William, thanks for your comments. Anyhow, in my understanding, FRA is just an example, whilst what Alberto needs is the same solution for every country, .

If he actually might in need only for FRA, the replace commands should be

Code:

replace cost =. if threshold != "Cost" & country =="FRA"

Your suggested code, while keeping info for other countries, seems providing the incorrect output for FRA itself.

Last edited by Romalpa Akzo; 11 Jan 2018, 18:16.
Comment

William Lisowski

Join Date: Dec 2014
Posts: 10150

11 Jan 2018, 18:49

Romialpa, perhaps you misunderstand what I posted, which was a proposal of a direction for Alberto Camus to pursue, not a complete solution.

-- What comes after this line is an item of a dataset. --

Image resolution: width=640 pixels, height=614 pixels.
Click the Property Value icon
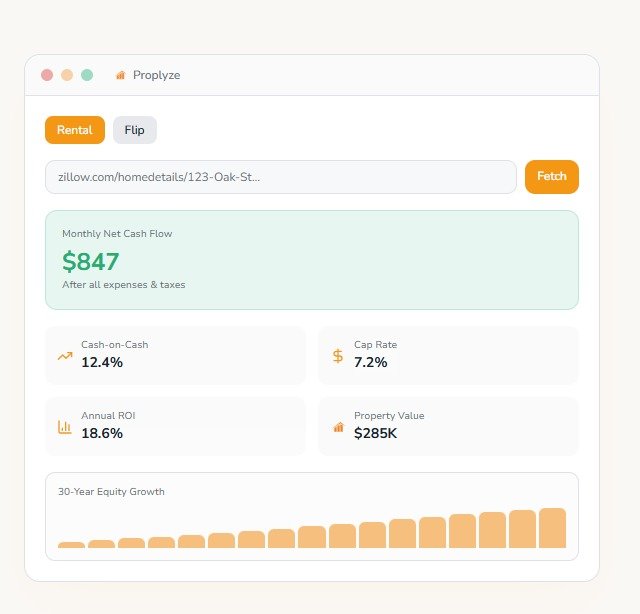338,427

Below is my sample code, which only handled the Cost variable, tested on the sample data for Cost, with a second country XYZ to demonstrate that it works for multiple countries with multiple observations, as well as those Country/ID/Year combinations that have just a single observation.

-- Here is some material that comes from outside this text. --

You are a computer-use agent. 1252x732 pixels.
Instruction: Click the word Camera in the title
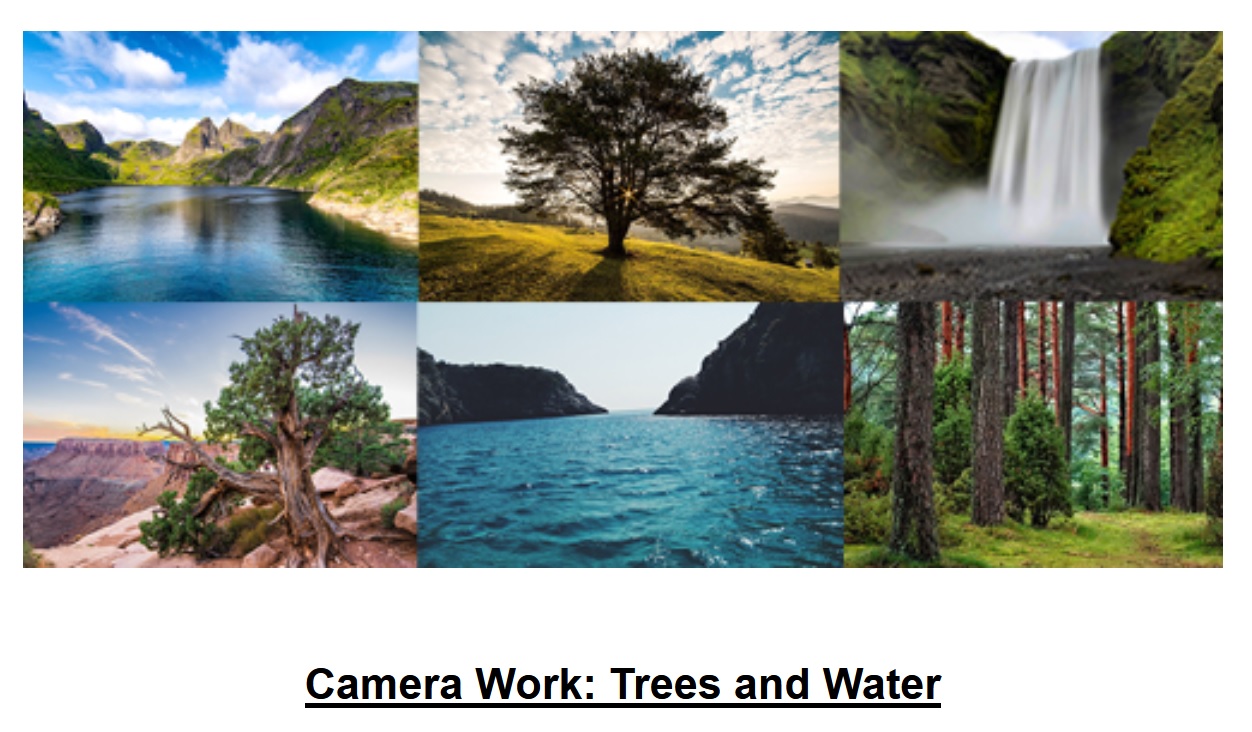tap(383, 685)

Extending my code to handle the other three variables is straightforward.

Code:

* Example generated by -dataex-. To install: ssc install dataex
clear
input str3 Country int Cost str4 Threshold str1 ID int Year
"FRA" 500 "."    "1" 2014
"FRA" 400 "Cost" "1" 2014
"FRA" 500 "LOS"  "1" 2014
"GBR" 600 "."    "A" 2014
"IRE" 700 "."    "B" 2014
"ISR" 550 "."    "D" 2014
"ITA" 800 "."    "C" 2014
"XYZ" 510 "."    "2" 2013
"XYZ" 410 "Cost" "2" 2013
"XYZ" 510 "LOS"  "2" 2013
end
bysort Country ID Year: egen nc = max(cond(Threshold=="Cost",Cost,.))
bysort Country ID Year: replace Cost = nc if _N>1
bysort Country ID Year: drop if _n>1
drop nc Threshold
list, clean noobs

which yields

Code:

. list, clean noobs

    Country   Cost   ID   Year  
        FRA    400    1   2014  
        GBR    600    A   2014  
        IRE    700    B   2014  
        ISR    550    D   2014  
        ITA    800    C   2014  
        XYZ    410    2   2013

Comment

Alberto Camus

Join Date: Oct 2014
Posts: 47

#10

12 Jan 2018, 03:40

Thanks everyone for your suggestions. A needed clarification that might help give some context to the issue:

What I'm working with is trimmed and untrimmed data. In my dataset, every country provides a trimmed observation where Cost is trimmed on costs (e.g. costs < X are truncated) and LOS is trimmed on length of stay (LOS < Y are truncated), along with their number of cases for each trim. They provide these values on one single observation (as shown in my example).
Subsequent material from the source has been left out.